I have been reading this n yes it is abuse . I have just split from my partner . We have a daughter together n she already has a son . I have been constantly told I am a CUNT . A Vile bastard , all sorts . She threw things at the wa b shouted and screamed in front of my baby . It was horrible . But I was too scared to do snythin. Cos I wud lose my baby . The thing is . If she meets anyone else , she will just behave the same way to them and my daughter will still witness it . It's heartbreakin thinkin about it .

dollylucy · 20/11/2016 18:16

Right now you can get him to leave
Six months down the line you might not be able to get him to leave- the house will be viewed as 50/50 and you'd probably have to sell it to buy him out, which could very quickly especially with a nasty bastard like him.
Don't hold out for him changing, it's never going to happen.
Sounds like you have supportive parents, let him go now.
I wasted 5 years trying to change someone like this.

Lweji · 20/11/2016 18:23

What do your parents say?

Have they witnessed this or other behaviour?

chicolatta · 20/11/2016 18:26

No. although I think they've started to see hints of a different side to him.

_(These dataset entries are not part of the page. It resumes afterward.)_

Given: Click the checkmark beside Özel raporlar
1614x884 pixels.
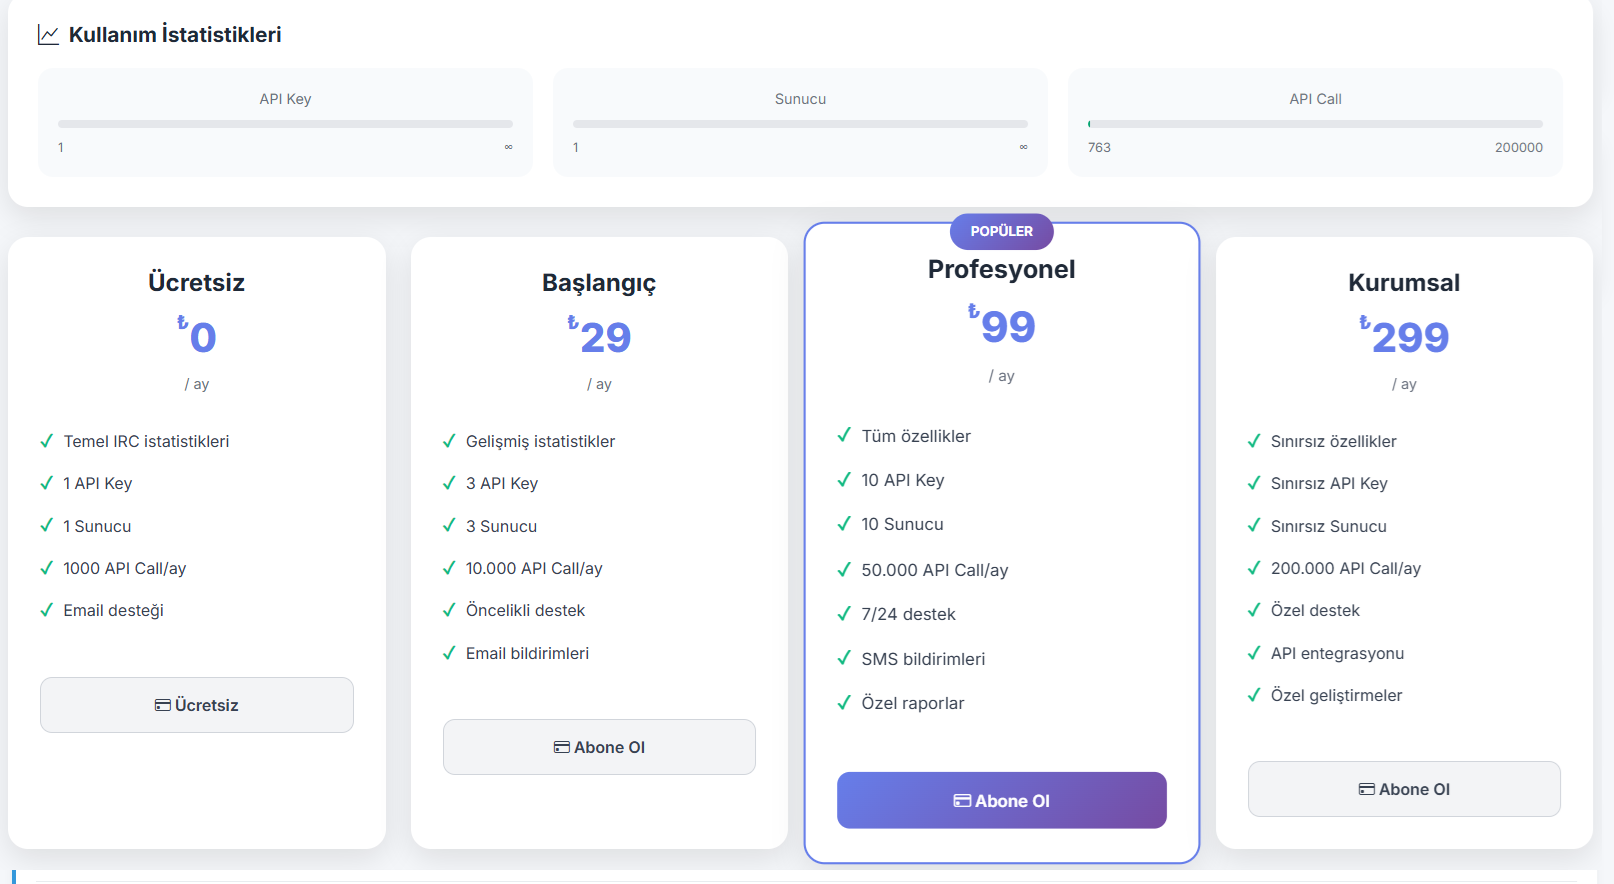Looking at the screenshot, I should (844, 703).
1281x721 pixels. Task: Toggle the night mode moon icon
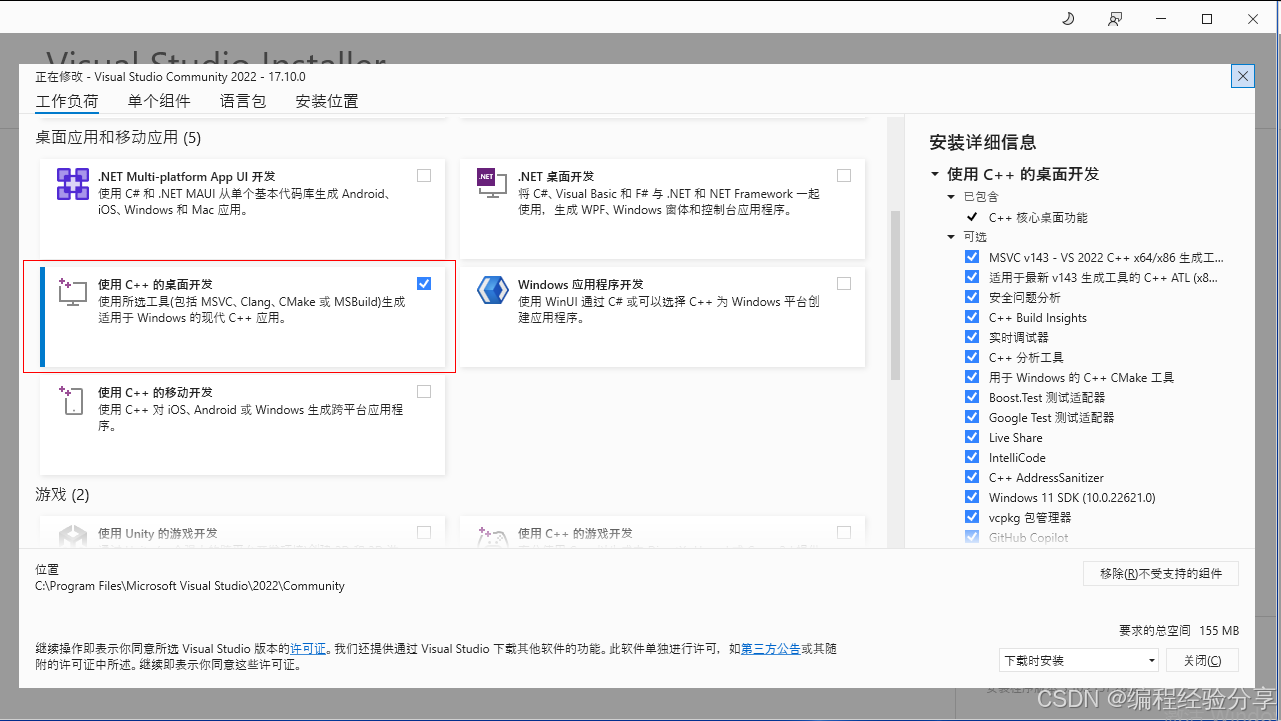pos(1067,18)
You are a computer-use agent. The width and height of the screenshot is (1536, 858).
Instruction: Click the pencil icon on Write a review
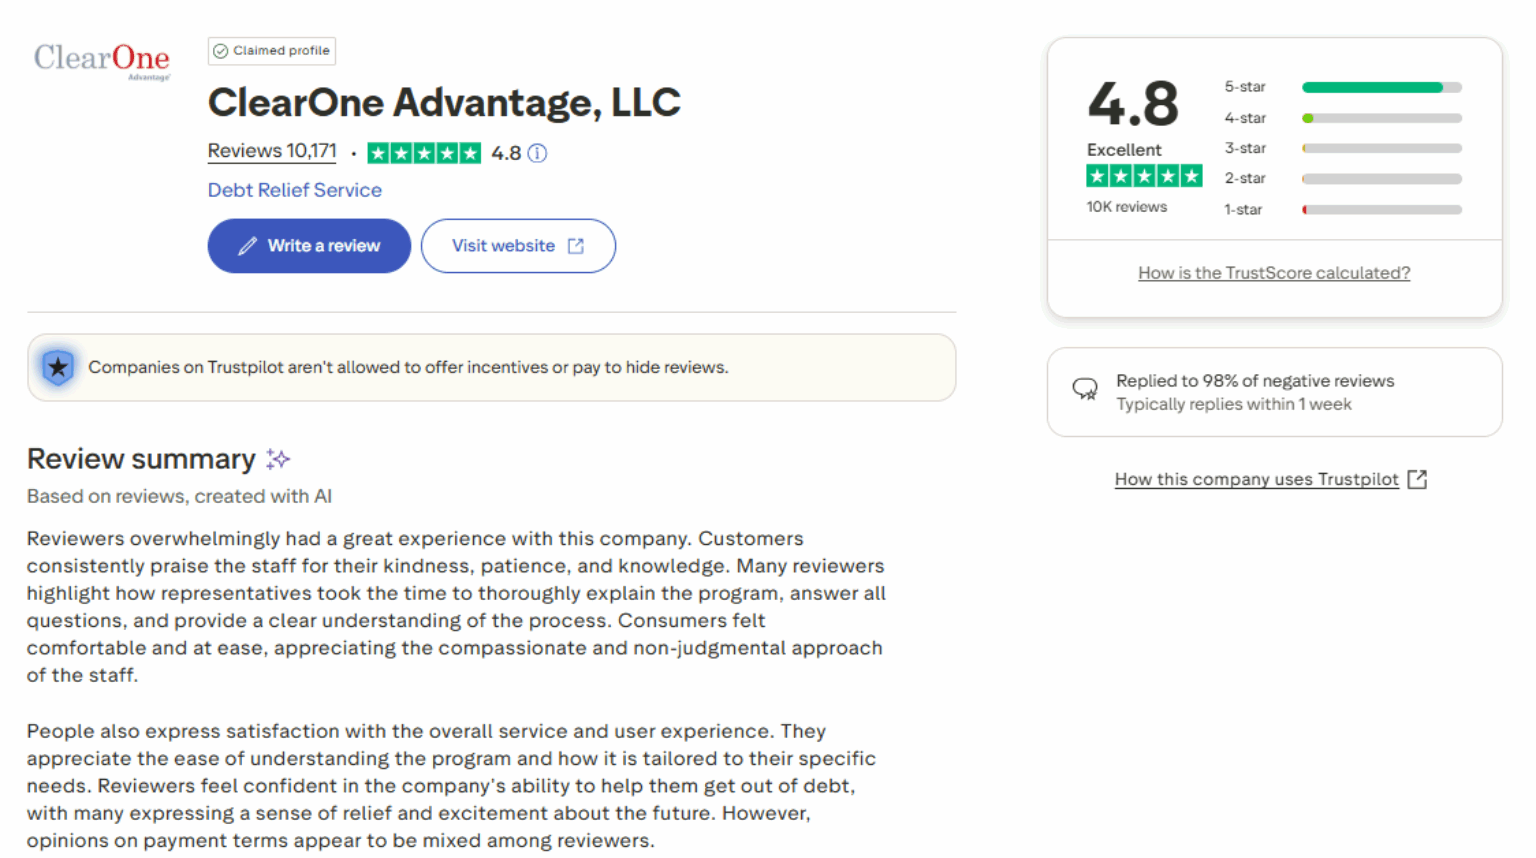(x=247, y=245)
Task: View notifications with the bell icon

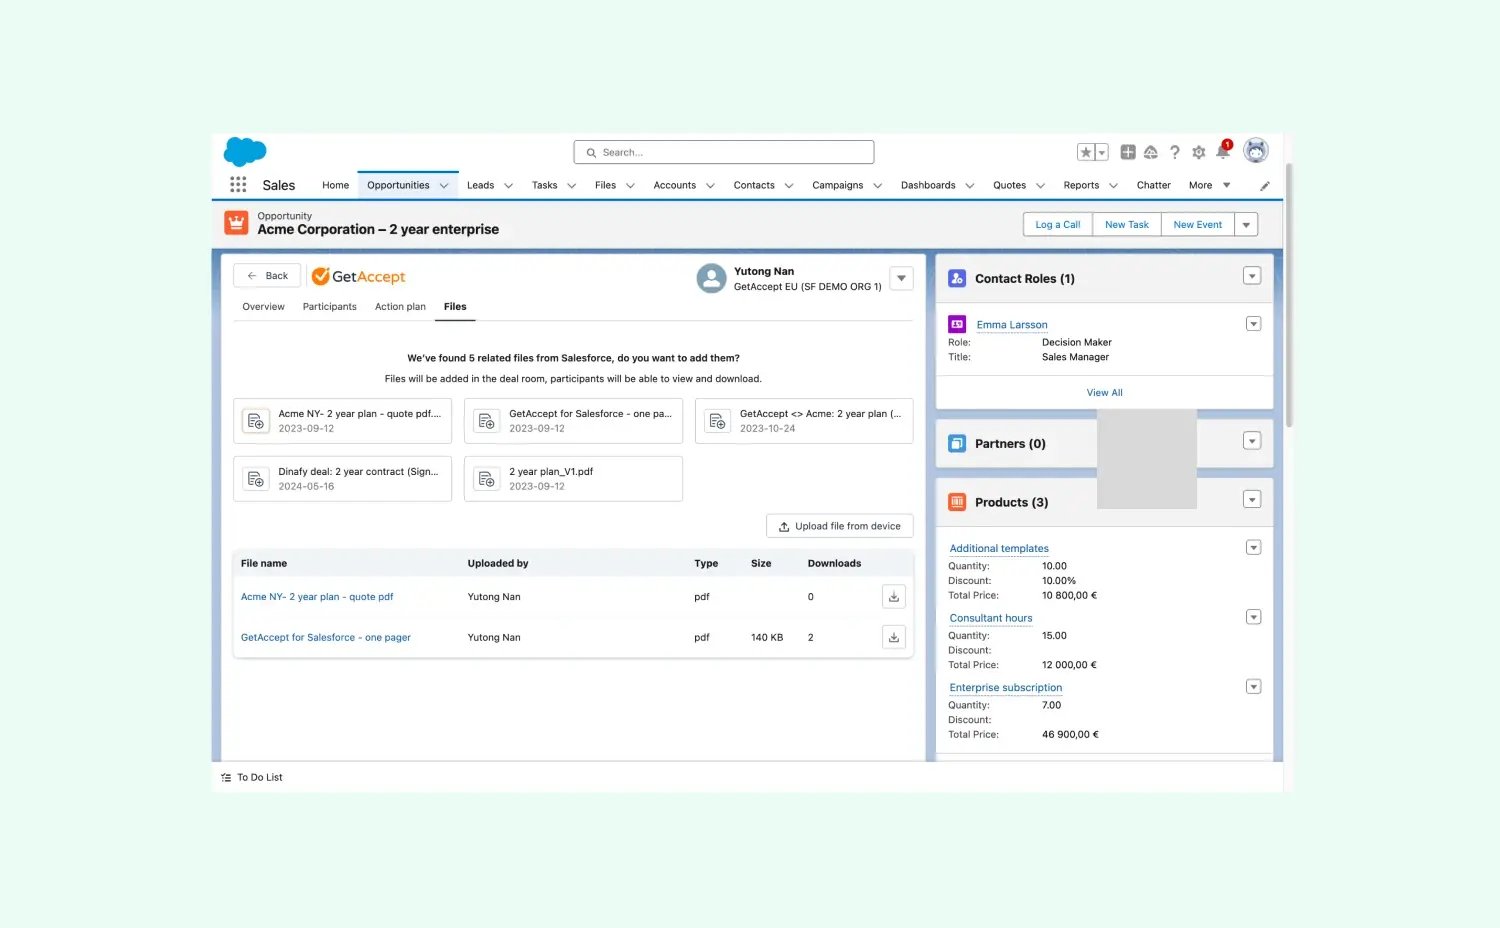Action: 1222,151
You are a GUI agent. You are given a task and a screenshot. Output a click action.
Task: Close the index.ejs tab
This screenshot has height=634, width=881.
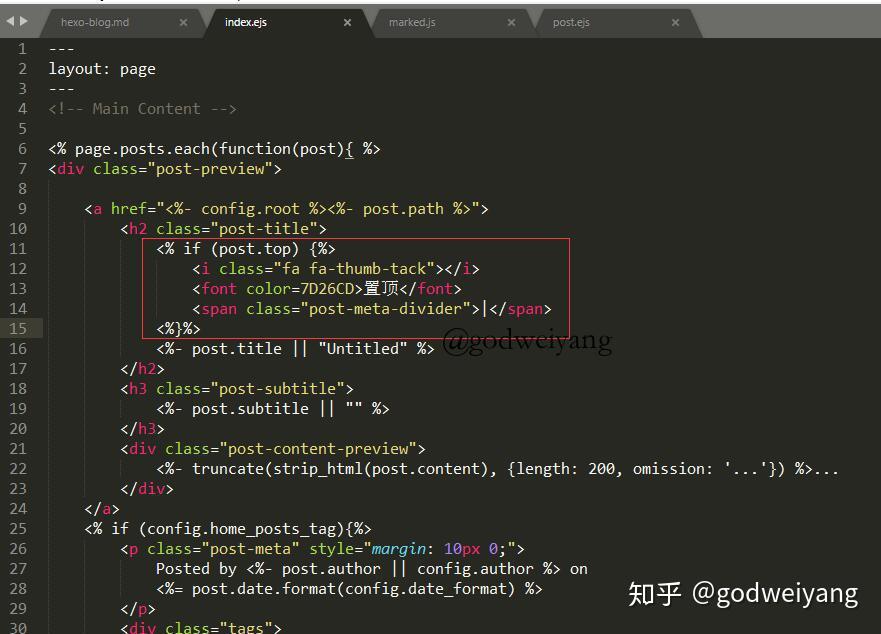347,21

He's so lovely most of the time. But then...

OP posts:
chicolatta · 20/11/2016 18:26

If they'd seen today I know they'd want me to leave him.

Although they'd also tell me off for how I spoke to him.

OP posts:
EasyToEatTiger · 20/11/2016 18:30

It can be really horrible here on MN sometimes. While it is clear to an outsider that things are not going well for you OP, we are not living in your shoes. It is bloody difficult when things are shit to first of all admit it, and then to take action. Sometimes it is as clear as mud as how to take any action especially when life seems so bound up with the other person. I have found the process I am going through myself devastating. I feel skinless and although I know my husband is a bastard of a high order, it doesn't mean that I don't feel amazingly vulnerable and want nothing more than for the whole thing to be over. I think we also live with hope beyond hope that things will get better. People live under dreadful circumstances in the hope that one day... My mum's escape has been through Alzheimer's. My dad can't touch her there. You sound as though you are not yet ready for any major change, which is ok, and is not a judgement on you. The penny may or may not drop eventually. But please remember that there is help out there, and nobody is going to make you leave if you don't want to. I felt many, many years ago that there was something wrong with my relationship. I couldn't put a finger on it. It is hard to accept fact of abuse when you are still in love with someone, have children and the whole things seems utterly overwhelming.

OP, you really have been through the mill. Can we please all try to listen a bit more. It really is a hellish time and it's so brave of the OP to ask the question. I think she's got an answer fair and square but now needs kindness and support. There is rightly a lot of anger about shitty men.

RickOShay · 20/11/2016 18:34

You are not pathetic. You are staring at your life and thinking how did this happen? It is hard. How would you feel about getting some legal advice? Does that seem frightening or empowering? Don't think about what should have been, think about what is, without fear if you can.

Lweji · 20/11/2016 18:34

Although they'd also tell me off for how I spoke to him.

Or maybe they'd also have gone down on him like a tonne of bricks. :)

Could you confide in them and ask for their help?

He is choosing when to abuse you. He won't do it in front of other people, but you can break the secrecy barrier.

chicolatta · 20/11/2016 18:34

Thank you, easy, thank you.

The kindness of strangers. you've made me cry.

OP posts:
RickOShay · 20/11/2016 18:35

Hear hear tiger
Skinless is a good way of putting it.